The pressure is increasing on Tokyo to right a 28-year-old wrong and sign the statutes in the 1980 Hague Convention that deal with child abduction. Japan is the only Group of Seven nation not to have ratified the legislation, which requires a parent accused of abducting their child to return him or her to their country of habitual residence.

Yet even if Japan signs the document, it will be a bitter-sweet achievement for thousands of mothers and fathers who have been kept apart from their children during some of the most important years of their lives. And campaigners believe that even if Tokyo does sign, the legislation may be ignored - the track record of Japanese courts is not good on such an issue.

'The Japanese constitution guarantees the husband and wife equal rights in family matters and the Japanese have signed international treaties, such as the UN Convention on the Rights of the Child, which guarantee children regular direct access to both parents,' says Walter Benda, joint founder of the US-based Children's Rights Council (CRC) - which advocates that 'the best parent is both parents'.

The reality, Mr Benda says, is 'the Japanese courts thumb their noses at these legal obligations'.

Brian Thomas, 62, who also helped to found the CRC, moved to Japan from South Wales in 1988, two years after meeting his wife, Mikako. Their son, Graham Hajime, was born in January 1990, but Mr Thomas has not been permitted to see him since April 1993, when the marriage ended. He carries his son's photo with him at all times.

'Japan is still living in the feudal age and children are seen here as little more than chattels. And the authorities here have absolutely no idea of the psychological impact that it is having on thousands of children,' says Mr Thomas. 'My own mother has gone blind now, so she will never be able to see her grandson.'

He believes that the Japanese government discriminates against foreign mothers and fathers when it comes to custody, or even access, to children of international marriages. '[Graham] has never met his cousins and probably does not know that he has relatives in Britain,' Mr Thomas says. 'Every Christmas and every birthday, I send presents or money, and a card. Sometimes they are sent back, sometimes not.

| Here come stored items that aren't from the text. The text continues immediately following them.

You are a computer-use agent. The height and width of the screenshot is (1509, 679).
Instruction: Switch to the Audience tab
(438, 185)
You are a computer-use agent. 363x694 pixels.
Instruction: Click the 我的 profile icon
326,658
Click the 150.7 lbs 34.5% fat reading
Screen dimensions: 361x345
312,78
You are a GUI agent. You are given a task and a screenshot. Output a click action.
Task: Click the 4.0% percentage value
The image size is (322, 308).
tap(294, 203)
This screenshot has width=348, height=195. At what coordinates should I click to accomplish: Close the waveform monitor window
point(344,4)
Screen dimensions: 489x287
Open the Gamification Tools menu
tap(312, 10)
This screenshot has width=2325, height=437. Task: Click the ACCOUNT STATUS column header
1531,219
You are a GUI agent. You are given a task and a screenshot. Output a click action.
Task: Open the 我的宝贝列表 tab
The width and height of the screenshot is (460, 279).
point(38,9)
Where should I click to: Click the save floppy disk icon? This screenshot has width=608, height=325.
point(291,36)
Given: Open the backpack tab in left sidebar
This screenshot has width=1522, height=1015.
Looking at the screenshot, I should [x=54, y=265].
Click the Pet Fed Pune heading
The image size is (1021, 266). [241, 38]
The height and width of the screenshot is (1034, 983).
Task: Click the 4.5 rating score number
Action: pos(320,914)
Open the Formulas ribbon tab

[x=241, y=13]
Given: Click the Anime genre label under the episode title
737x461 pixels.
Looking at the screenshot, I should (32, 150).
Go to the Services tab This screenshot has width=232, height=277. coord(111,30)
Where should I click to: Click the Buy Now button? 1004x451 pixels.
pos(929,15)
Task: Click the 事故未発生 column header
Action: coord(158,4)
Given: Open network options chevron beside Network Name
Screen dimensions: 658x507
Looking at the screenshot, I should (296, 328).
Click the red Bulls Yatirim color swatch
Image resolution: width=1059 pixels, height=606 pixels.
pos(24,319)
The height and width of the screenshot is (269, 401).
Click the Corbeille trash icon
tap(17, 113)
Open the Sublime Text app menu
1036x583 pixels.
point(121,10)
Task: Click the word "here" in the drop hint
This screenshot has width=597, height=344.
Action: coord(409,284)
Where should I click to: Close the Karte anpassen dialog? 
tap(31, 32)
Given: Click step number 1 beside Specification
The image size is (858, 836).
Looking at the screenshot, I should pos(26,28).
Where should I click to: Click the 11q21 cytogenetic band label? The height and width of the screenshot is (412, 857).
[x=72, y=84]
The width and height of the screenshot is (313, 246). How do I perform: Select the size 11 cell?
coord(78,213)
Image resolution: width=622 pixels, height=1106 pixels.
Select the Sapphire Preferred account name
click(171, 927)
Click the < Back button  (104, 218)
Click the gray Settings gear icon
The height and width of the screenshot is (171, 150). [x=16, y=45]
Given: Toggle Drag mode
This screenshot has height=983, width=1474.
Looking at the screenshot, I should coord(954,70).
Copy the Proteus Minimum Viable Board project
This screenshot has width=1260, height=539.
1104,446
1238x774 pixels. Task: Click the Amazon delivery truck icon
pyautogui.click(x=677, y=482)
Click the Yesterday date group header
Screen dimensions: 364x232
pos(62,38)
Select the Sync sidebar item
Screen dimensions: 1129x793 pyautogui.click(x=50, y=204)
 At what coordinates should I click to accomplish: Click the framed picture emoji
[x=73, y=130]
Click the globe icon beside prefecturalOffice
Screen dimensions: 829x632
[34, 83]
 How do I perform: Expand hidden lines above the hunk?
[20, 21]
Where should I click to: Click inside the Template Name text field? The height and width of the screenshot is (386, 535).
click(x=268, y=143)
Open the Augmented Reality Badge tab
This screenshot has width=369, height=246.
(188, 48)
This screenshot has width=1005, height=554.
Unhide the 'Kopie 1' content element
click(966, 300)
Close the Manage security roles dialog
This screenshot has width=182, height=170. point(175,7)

'I do not know what he has been told about me, but I am not leaving Japan. He is paramount, and when he comes looking for me, I intend to be here so I can look him in the eye and tell him that I never left him; I never walked away.'

It is a fact of life in any society that marriages break down; it is even harder to make a relationship work in marriages between people of different ethnic, linguistic and cultural backgrounds. In 2006, 33,701 marriages involved a foreign national wedding a Japanese, and an estimated 20,000 children are born to mixed-nationality couples here every year.

The United States is dealing with 47 cases of US children being abducted to Japan. There are 30 cases involving Canadian citizens, and British officials admit to dealing with 10.

Shaikh Akhtar Ali met a Japanese woman, Junko, travelling in Calcutta and they married in 1990, when Mr Ali was 26. Junko returned to her parents' home in the city of Suwa, in northern Japan, and gave birth to a daughter, Najima, the following year. Their son, Anis, was born in 1995, but the marriage broke down and in 1999 they divorced.

Mr Ali has tried to remain in touch with his children, but in seven years he has seen them only three times. The last time he met Najima and Anis, he exchanged e-mail addresses and they were able to stay in touch. But in March, the Japanese e-mail account was deactivated, the family phone number is no longer in service - and Junko said in a message that the children do not want to hear from their father.

'I do not believe my daughter is not willing to speak to me,' Mr Ali says. 'I used to carry her on my shoulders into the fields, to catch dragonflies and butterflies for her pet box. We used to swim together.'

Lawyers in Japan are too expensive for Mr Ali, and he has little faith in his own government to bring about a resolution. Physically a long way away from his children, he has nowhere to turn, and confesses: 'I am very sad.'

Mr Ali's case is far from uncommon.

Even though Mr Benda remained legally married and shared equal custody of his two children, it took him 3? years just to find out where they were living after they were abducted by his wife. No Japanese authorities would help locate them or provide information about their health or school situation.

In vain he approached the local police, the Tokyo Metropolitan Police, the local city office, the Health and Welfare Ministry, schools and education officials, the US embassy, Interpol and various other organisations set up to assist foreigners in Japan. He was forced to approach authorities in the US, have his children registered as missing and have an international arrest warrant for kidnapping issued against his wife.

'Parental abduction is not even considered a crime in Japan when it is done while the parents are still married, except in rare circumstances, when the foreign parent is the abductor,' says Mr Benda, pointing to the 2000 case of Dutch national Engel Nieman.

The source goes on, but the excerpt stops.